Recent research suggests that regular exercise may minimize inflammation in patients with IBD, in addition to its usual effects on the musculoskeletal system. While current studies on the subject are still in progress, it’s likely that exercise at least improves a patient’s mental health, making it a worthwhile treatment option for anyone afflicted.
Avoid Trigger Foods
As a gastrointestinal disorder, IBD can be exacerbated by your diet. While patients should continue to follow as rounded a diet as possible, they should avoid foods or beverages that promote bowel movements such as prunes and coffee. Patients should also refrain from particularly sugary products such as juice and candy, since they can worsen diarrhea and constipation. Some patients may also benefit from eliminating lactose and alcohol.

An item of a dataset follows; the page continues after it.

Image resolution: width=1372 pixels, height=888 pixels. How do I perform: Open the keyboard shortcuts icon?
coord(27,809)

Eat Smaller Servings More Frequently
Many patients with IBD find that their digestive system responds best to smaller meals eaten on a frequent basis. Moderating your eating habits can also help your body absorb nutrients.

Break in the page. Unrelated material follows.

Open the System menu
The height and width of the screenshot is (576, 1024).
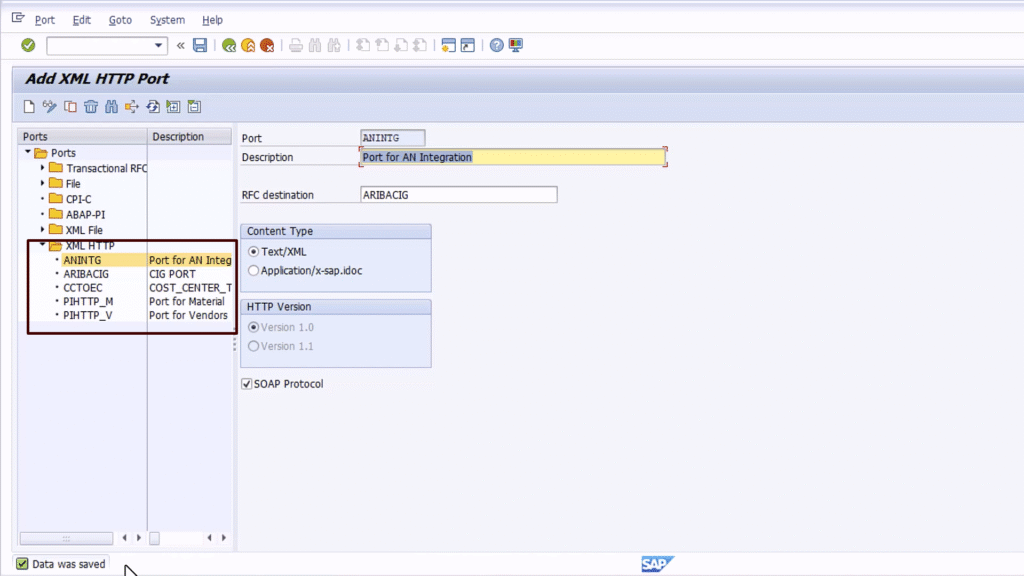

It’s always a good idea to carry some emergency medications whenever you leave the house. While you may not need it, having some imodium or an anti-inflammatory on hand can give you the confidence you need to go about your day.
Build a Support System
Inflammatory bowel disease can be isolating. Since public awareness of it remains low, many patients struggle to find sympathetic listeners among their friends and colleagues, and many are unable to maintain employment for extended periods of time. Fortunately, there are numerous online support groups in which patients can speak with fellow victims, share their challenges, discuss treatment plans, and find the mental and emotional support they need. A reliable supporting network can provide you with the strength you need to manage your condition.
Find the Right Providers
Before you begin your treatment program, schedule an appointment with your doctor to receive a formal diagnosis. An experienced and empathetic professional will help you develop a treatment plan that’s designed to address your specific condition and remain a constant resource as you work to manage your symptoms. Your doctor can also refer you to clinical trial opportunities that might prove particularly beneficial to you, allowing you to find the care you need while helping the medical community test and refine treatments and potential cures for inflammatory bowel disease.